Belgium is mini-Europe in its own right; you will find people from different descents (a sizable Moroccan population; did you know that?) and speaking Dutch, German, French, Flemish and a few other languages in one place. It is Europe’s cultural melting point. Belgium’s capital, Brussels, is the center for major European Union organizations such as the European Commission, the European Council and the European Parliament. NATO’s headquarters is in Brussels too.
It is a constitutional Federal monarchy, and it is one of the most densely populated countries in western Europe. If you fancy those adventurous stories of Tintin like me, you’re in the right place!
Safety and local expectations
Belgium is, in general, a safe place; general safety norms to be followed. Brussels is a very crowded city, and pick-pocketers might try their luck in touristic places such as the Grand Palace. Be mindful of such people on the outskirts of Antwerp too.
Take care of your belongings at train stations and have a heighten sense of your surroundings when traveling/ walking at night will be enough to make sure you are safe. If you are traveling by car, do not leave your valuables in the car; parking lots can be notorious places.

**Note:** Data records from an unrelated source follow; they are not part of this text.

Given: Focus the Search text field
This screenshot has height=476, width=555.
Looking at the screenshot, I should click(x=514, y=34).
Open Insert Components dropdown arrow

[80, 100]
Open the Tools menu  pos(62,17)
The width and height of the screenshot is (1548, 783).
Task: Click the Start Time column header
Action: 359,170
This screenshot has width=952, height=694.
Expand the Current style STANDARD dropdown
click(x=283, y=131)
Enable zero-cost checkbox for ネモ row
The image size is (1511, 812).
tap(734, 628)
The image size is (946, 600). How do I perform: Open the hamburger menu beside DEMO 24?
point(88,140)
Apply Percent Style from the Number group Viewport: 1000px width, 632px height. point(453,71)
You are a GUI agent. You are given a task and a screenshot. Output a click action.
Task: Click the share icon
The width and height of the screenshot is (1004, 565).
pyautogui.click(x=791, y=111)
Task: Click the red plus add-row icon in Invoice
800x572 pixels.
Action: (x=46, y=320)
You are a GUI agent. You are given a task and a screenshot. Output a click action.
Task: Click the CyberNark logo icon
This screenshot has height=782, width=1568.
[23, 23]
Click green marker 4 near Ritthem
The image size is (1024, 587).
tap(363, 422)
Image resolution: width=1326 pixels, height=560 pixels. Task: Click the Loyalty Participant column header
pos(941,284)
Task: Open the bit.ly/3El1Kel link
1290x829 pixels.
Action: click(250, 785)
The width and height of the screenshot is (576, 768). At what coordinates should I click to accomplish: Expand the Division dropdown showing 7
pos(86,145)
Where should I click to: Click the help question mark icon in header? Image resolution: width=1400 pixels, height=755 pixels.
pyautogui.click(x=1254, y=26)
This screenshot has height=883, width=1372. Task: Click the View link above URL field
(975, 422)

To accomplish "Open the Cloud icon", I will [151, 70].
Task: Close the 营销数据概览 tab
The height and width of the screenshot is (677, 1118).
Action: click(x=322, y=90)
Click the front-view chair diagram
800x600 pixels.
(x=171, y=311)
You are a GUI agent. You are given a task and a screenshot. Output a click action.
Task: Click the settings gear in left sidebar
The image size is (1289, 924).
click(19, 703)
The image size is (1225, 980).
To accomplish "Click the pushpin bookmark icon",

Visa requirements for Belgium are similar to other Schengen countries. The good news is that you may travel to other Schengen countries once you have a Schengen visa. If you get your Schengen visa from Belgium embassy, you need to make sure that either your point of entry is Belgium or you spend maximum amount of your time in Belgium.
Check if you need visa here-https://en.wikipedia.org/wiki/Visa_requirements_for_Indian_citizens
This is where I check if I need visa (I mostly do :-D); just change the name of your country in the above link to suit your needs.
You might have heard me say this a few times, and I will repeat myself again- I love traveling in Europe because the transportation system is well thought through and integrated. You have more than enough choices to choose from- be it the trend-setting jet traveler or a train/ bus hopping budget traveler.
Air: You probably will land at Brussels airport; it is around half an hour drive from Brussels city. Most of the full service airlines and low-cost airlines land here; it is also the base for Brussels airlines. The second airport where people land is Brussels South Charlerol airport (approximately 50 kilometers south of Brussels) and Antwerp airport. You might prefer to land either at Brussels airport or into a neighboring country as Brussels is well connected through rail and road.
Rail: Direct trains run between Brussels and London, Paris, Frankfurt, Luxemburg, Amsterdam and other big cities in Europe. Within Belgium, traveling in trains can be one of the most easiest and picturesque ways to see this country.
Road: You may rent a car (there is Europcar, Sixt, Hertz, Avis and other companies to choose from) and drive around Belgium as it has some of the finest highways and well-connected motorways. Please note that it might be the cheapest and most convenient way though.
Buses: I personally like the hop-on and hop-off bus services in Europe and there are some good ones in Belgium too. The local buses and trams within the cities are good ways to move around cities in Belgium.
Tours: There are a lot of tour companies that will offer you not only 1 day tours to other cities within Belgium, such as Antwerp, Bruges, Ghent etc., but also to neighboring cities, for instance Amsterdam and Luxembourg.
When to go
With temperate climate, Belgium is good to enjoy in any season; however, summer is the most popular time for tourists to come here. That’s pretty much the case for Europe. Please note that July and August can be extremely crowded months, especially for the coastal town of Bruges.
March, April, September and October months can still be pleasant and not too crowded months to discover this country. October to March period can not only cold but it rains quite a bit during this time.
Where to Stay
There are a lot of bed and breakfast places that you can stay at very nominal rates. Belgium has a lot hotels to choose from; they range from budget hotels to high-end hotels. Hotel prices also vary drastically during different times of the year. During a business or diplomatic meet, hotel rates in Brussels can sky-rocket.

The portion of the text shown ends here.